Bufó de nuevo para puntualizar su afirmación.

—¿Trabaja para una compañía de caldos estadounidense? —preguntó Thomas.

—Una compañía de champán estadounidense —puntualizó.

—Sí, de champán, claro —dijo Thomas—. ¿Es nueva?

El hombre asintió, pero apartó la vista como si no quisiera decir más. Quizá rondara la cincuentena, pero se movía como un hombre joven. Su voz (rica, seca y sonora, cual cañón empapado de vino) salía de su garganta con estilo y mando, algo que parecía habitual en él. Tan solo ese amago de pregunta acerca de para quién trabajaba había parecido silenciarlo.

—No sé nada del champán —dijo Thomas.

—¿Le gusta?

—Sí —respondió Thomas, encogiéndose de hombros.

—Entonces ya sabe suficiente.

—Pero ¿cómo se diferencian los realmente buenos de los que lo son menos?

—Oh, todos son más o menos iguales —dijo, y esa vez apartó la vista, de manera que su autoconfianza sonó más bien a bravuconería—. ¿Es la única bodega que va a visitar? —preguntó.

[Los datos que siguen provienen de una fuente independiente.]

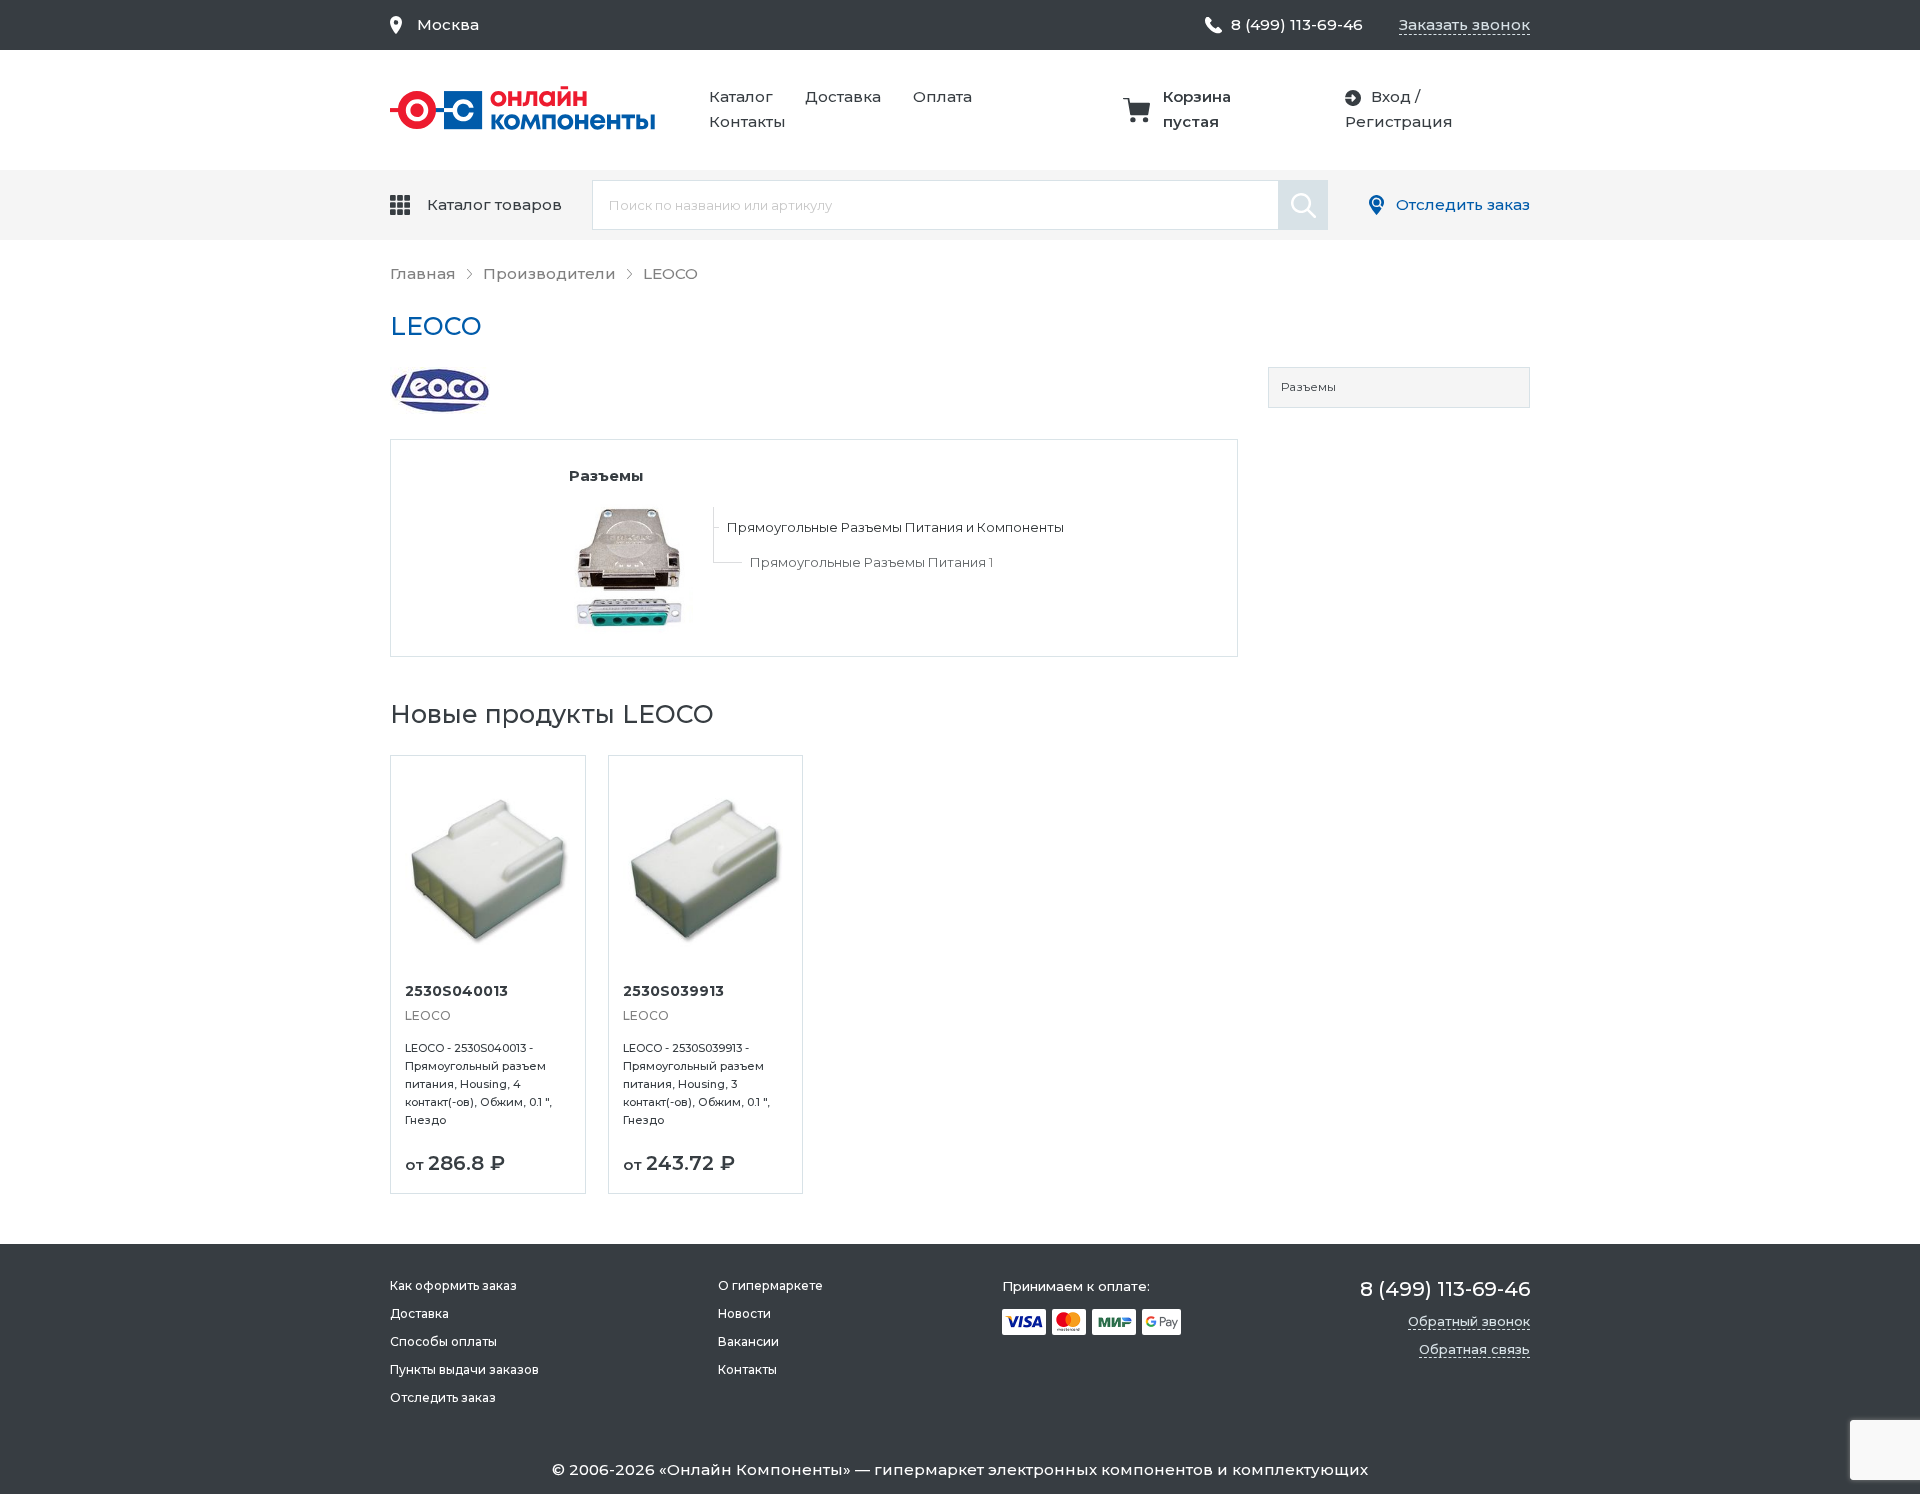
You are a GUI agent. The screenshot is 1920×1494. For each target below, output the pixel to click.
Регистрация (1399, 121)
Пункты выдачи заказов (464, 1369)
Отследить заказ (1463, 204)
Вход (1391, 96)
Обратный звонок (1469, 1321)
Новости (744, 1313)
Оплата (942, 96)
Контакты (747, 121)
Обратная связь (1474, 1349)
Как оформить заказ (453, 1285)
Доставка (843, 96)
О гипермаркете (770, 1285)
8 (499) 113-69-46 (1297, 24)
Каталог (741, 96)
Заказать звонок (1464, 24)
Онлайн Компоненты (755, 1469)
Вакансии (748, 1341)
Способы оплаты (443, 1341)
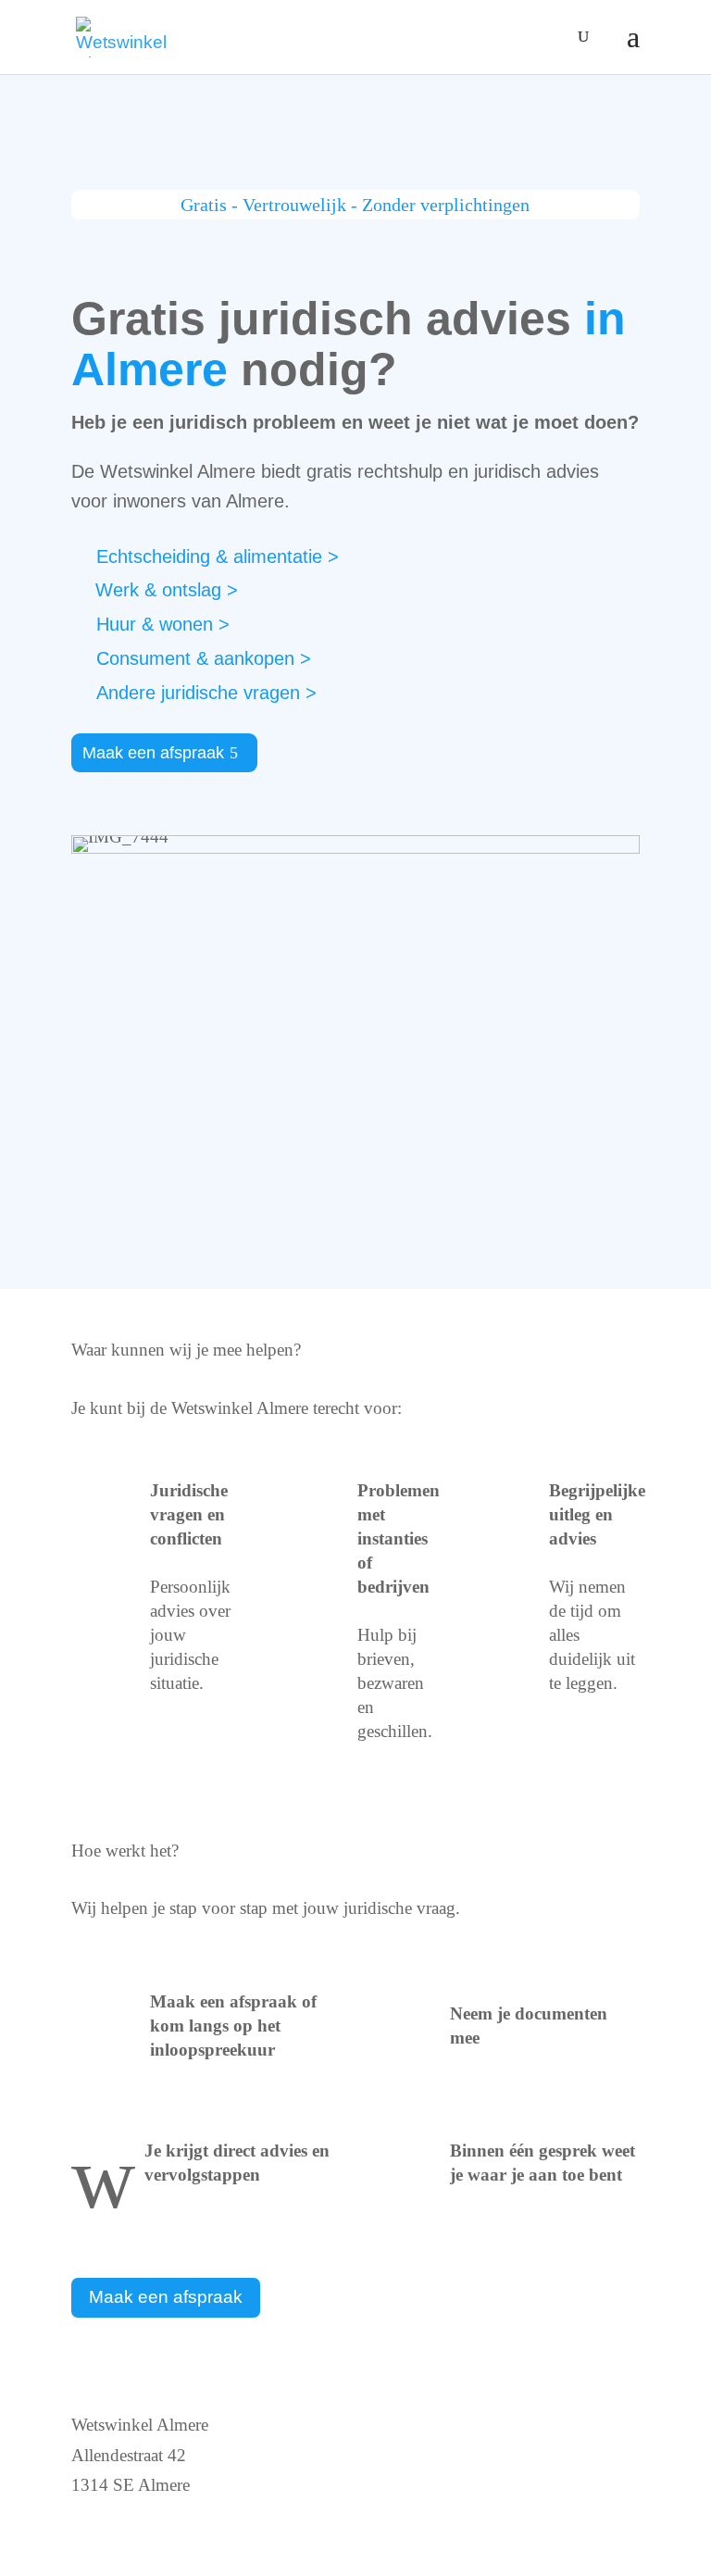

—No lo sé aún —dijo Thomas.

—¿Está buscando algo en particular?

Thomas se puso tenso de inmediato.

—La verdad es que no —respondió—. ¿Por qué?

—Resulta extraño —dijo el viticultor—. Ya sabe, alguien que no es un asiduo del champán, de vacaciones por aquí y visitando bodegas. Parece un, ¿cómo se dice?, un subterfugio. Como una trampa. Sí.